## STATED TASK 1:
Decide whether each statement agrees with the passage on virtual idols: (a) Kyoko Date debuted as a CGI idol in 1996; (b) Hatsune Miku gave her first concert in 2007; (c) Ai no Uta reached first place on the Weekly Oricon Top 200 Singles chart. For each, answer yes or no and quote the words of the passage that decide it.
## STATED TASK 2:
Turn the paragraph of the passage on virtual idols that begins "In 2007, Crypton Future Media" into a bulleted list that keeps its main facts.
## STATED TASK 3:
Transcribe the passage on virtual idols from "In 2007, Crypton" up to and including "and Megurine Luka.".

[begin SOURCE EXTRACT]

The Japanese talent agency Horipro created the first real-life AI virtual idol, Kyoko Date, in 1995. Her creation was inspired by the success of the Macross franchise and dating sim games such as Tokimeki Memorial (1994), along with advances in computer graphics. Her initial announcement drew headlines, both in Japan and internationally, before she debuted as a CGI idol in 1996. However, she failed to gain commercial success, largely due to technical limitations leading to issues such as unnatural movement (an issue known as the uncanny valley). Despite her failure, she provided the template for later virtual idols who gained commercial success in the early 21st century, such as the Vocaloid singer Hatsune Miku and the virtual YouTuber Kizuna AI.

In 2007, Crypton Future Media and Yamaha launched Vocaloid 2, with the voice bank of Hatsune Miku. In 2009, Hatsune Miku had her first concert. Other Vocaloids made by Crypton Future Media include Meiko, Kaito, Kagamine Rin and Len, and Megurine Luka.

Virtual bands can also originate from video games, as proven by the 2015 Wii U game Splatoon, which features songs credited to various virtual bands, the most notable being a pop duo called the Squid Sisters, who have performed several real world concerts as holograms. The game's 2017 Nintendo Switch sequel, Splatoon 2, introduces more virtual bands, most notably Off the Hook, a duo similar to the Squid Sisters. The two duos have performed together as holograms, and has had a special guest, K.K. Slider from the Animal Crossing series, to celebrate the release of Animal Crossing New Horizons. Prior to it, Nintendo had already made a virtual band composed of characters from Pikmin called Strawberry Flower, to promote the games. Their first single, Ai no Uta, was a massive success in Japan, reaching #2 on the Weekly Oricon Top 200 Singles chart. In 2020, Sega and Sanrio teamed up to make their first collaboration virtual band, Beatcats.

[end SOURCE EXTRACT]
[begin SUPPLIED MATERIAL]

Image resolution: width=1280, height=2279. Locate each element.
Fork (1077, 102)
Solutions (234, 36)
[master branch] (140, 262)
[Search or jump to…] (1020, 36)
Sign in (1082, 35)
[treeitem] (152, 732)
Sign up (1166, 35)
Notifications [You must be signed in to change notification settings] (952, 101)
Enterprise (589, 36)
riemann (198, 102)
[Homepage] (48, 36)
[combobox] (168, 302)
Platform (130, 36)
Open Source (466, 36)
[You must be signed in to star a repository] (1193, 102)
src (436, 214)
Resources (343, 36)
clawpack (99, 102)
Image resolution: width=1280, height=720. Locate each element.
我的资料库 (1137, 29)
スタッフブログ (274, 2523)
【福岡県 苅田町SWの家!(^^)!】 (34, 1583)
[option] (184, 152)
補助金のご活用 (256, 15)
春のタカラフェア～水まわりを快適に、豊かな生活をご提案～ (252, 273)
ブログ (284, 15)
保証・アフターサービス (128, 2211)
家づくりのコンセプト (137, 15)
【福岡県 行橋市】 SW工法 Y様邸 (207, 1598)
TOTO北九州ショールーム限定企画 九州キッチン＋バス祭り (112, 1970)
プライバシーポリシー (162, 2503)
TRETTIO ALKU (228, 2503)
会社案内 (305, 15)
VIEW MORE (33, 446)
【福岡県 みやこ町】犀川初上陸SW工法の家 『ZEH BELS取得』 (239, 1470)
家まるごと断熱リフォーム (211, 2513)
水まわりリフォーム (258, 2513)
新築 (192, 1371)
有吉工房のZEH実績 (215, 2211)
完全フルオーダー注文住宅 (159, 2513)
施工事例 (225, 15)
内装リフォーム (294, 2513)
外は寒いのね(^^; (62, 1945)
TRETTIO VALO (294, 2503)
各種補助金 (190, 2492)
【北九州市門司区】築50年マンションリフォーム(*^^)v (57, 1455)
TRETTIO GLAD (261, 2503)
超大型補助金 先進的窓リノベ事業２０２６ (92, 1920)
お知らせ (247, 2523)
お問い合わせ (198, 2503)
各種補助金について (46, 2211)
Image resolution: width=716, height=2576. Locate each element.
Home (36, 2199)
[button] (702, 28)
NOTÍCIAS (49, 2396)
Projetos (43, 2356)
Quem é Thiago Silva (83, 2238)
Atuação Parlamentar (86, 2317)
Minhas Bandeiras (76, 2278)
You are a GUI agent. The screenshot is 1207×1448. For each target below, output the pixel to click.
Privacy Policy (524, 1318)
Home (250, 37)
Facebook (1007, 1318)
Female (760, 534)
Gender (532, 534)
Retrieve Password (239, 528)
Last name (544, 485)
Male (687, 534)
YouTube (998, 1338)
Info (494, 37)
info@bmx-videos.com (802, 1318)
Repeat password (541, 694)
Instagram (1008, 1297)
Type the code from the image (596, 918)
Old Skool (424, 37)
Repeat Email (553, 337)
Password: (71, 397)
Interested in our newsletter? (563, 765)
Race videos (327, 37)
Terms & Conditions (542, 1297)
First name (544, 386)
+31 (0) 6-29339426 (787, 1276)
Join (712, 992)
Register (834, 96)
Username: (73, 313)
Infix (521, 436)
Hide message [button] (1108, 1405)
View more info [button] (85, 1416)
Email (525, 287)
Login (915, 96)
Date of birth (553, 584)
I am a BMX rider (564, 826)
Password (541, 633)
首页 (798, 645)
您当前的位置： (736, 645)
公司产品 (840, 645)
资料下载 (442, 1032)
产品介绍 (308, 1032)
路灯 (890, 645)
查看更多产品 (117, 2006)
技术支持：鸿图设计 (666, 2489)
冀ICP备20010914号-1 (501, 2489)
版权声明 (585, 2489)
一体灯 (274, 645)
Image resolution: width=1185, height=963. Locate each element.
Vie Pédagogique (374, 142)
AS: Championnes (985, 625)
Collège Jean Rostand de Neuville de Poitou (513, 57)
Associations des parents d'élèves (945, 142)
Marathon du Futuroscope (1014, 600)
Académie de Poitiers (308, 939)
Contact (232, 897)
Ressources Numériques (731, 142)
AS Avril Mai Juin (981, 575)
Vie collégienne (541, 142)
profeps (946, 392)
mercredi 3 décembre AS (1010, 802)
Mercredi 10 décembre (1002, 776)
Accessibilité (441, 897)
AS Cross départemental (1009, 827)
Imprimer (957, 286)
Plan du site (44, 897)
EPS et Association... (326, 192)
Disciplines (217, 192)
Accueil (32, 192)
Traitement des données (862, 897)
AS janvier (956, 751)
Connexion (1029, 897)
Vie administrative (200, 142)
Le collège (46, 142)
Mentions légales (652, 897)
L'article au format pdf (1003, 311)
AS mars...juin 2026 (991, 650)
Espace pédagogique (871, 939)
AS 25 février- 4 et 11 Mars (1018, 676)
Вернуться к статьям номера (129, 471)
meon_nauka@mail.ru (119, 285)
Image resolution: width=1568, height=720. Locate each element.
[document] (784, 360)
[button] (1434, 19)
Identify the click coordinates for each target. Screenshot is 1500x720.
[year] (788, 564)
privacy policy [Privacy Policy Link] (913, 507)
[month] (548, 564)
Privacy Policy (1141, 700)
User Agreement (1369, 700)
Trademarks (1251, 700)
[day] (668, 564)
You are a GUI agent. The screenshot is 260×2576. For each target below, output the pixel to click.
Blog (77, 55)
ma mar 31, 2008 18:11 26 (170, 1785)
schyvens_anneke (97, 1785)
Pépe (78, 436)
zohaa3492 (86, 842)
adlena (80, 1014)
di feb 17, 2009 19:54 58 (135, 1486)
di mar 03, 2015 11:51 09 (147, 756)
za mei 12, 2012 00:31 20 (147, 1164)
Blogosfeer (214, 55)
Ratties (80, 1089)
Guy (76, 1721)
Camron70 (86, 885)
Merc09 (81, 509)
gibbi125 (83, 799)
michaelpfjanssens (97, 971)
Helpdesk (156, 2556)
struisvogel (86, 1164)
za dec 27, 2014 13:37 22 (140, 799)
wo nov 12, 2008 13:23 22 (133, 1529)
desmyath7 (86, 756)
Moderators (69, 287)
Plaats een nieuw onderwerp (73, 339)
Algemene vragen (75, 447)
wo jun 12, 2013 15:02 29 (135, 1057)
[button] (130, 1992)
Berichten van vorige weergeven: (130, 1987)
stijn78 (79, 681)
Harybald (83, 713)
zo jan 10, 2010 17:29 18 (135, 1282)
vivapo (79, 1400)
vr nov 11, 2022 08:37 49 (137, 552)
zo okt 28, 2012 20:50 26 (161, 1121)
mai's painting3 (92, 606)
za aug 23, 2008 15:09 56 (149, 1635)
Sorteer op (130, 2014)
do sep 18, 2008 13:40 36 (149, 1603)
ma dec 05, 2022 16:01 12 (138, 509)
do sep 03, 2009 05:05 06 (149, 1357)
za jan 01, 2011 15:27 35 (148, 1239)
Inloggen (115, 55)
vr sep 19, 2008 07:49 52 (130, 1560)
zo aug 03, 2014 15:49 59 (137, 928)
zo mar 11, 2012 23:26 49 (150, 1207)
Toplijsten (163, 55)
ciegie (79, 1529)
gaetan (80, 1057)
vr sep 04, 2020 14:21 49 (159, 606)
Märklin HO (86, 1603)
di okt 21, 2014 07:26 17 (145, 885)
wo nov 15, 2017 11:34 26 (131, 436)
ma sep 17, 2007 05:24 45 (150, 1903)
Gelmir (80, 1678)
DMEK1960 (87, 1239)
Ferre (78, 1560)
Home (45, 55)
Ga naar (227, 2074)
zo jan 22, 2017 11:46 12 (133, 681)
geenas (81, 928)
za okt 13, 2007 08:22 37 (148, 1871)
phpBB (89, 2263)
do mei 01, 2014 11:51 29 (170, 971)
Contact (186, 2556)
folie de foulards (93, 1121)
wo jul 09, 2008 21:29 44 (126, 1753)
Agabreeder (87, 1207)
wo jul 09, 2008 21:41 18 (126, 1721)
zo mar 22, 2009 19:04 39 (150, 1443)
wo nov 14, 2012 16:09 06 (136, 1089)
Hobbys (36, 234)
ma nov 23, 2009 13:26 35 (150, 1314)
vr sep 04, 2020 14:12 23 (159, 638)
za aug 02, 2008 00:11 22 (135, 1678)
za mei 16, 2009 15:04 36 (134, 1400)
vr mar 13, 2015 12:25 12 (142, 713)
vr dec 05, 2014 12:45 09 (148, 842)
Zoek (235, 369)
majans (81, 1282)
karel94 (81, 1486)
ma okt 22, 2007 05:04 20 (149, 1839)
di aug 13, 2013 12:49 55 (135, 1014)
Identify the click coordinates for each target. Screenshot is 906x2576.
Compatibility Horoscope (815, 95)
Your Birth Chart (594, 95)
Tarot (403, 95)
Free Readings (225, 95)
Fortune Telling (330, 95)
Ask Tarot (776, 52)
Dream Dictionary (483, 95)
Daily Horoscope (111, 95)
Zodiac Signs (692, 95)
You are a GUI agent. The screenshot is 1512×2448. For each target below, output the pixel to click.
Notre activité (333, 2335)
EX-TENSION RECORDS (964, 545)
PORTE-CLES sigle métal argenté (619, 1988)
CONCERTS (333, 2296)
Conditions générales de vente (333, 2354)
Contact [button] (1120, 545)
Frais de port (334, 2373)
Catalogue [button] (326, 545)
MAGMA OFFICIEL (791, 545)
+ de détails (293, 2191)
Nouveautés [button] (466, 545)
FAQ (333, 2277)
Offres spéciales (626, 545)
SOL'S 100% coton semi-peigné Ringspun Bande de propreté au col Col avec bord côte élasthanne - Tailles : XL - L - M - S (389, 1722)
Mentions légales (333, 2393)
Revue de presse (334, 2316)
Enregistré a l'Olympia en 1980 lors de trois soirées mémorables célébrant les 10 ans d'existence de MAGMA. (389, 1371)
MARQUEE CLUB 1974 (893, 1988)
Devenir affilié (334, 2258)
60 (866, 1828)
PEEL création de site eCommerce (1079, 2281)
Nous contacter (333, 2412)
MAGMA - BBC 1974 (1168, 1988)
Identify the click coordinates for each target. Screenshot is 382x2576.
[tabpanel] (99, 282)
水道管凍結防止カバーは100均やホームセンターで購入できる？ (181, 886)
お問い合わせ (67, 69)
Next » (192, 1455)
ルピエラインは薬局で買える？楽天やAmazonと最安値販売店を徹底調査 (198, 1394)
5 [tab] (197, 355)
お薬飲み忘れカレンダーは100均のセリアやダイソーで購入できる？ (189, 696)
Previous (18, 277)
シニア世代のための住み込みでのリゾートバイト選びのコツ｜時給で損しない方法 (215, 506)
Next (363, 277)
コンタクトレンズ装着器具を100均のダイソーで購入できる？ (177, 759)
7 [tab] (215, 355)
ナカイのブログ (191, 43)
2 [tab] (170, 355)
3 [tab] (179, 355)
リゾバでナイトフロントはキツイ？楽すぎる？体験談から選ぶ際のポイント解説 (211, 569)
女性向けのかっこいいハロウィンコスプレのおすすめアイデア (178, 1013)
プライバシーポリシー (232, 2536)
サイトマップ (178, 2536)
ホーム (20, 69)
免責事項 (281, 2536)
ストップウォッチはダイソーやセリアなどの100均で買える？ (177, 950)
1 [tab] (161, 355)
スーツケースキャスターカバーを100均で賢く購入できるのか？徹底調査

[end SUPPLIED MATERIAL]

## COMPLETE RESPONSE 1:
(a) Yes: "before she debuted as a CGI idol in 1996"
(b) No: "In 2009, Hatsune Miku had her first concert."
(c) No: "reaching #2 on the Weekly Oricon Top 200 Singles chart"

## COMPLETE RESPONSE 2:
- 2007: Crypton Future Media and Yamaha launched Vocaloid 2 with the voice bank of Hatsune Miku.
- 2009: Hatsune Miku had her first concert.
- Other Vocaloids from Crypton Future Media: Meiko, Kaito, Kagamine Rin and Len, and Megurine Luka.

## COMPLETE RESPONSE 3:
In 2007, Crypton Future Media and Yamaha launched Vocaloid 2, with the voice bank of Hatsune Miku. In 2009, Hatsune Miku had her first concert. Other Vocaloids made by Crypton Future Media include Meiko, Kaito, Kagamine Rin and Len, and Megurine Luka.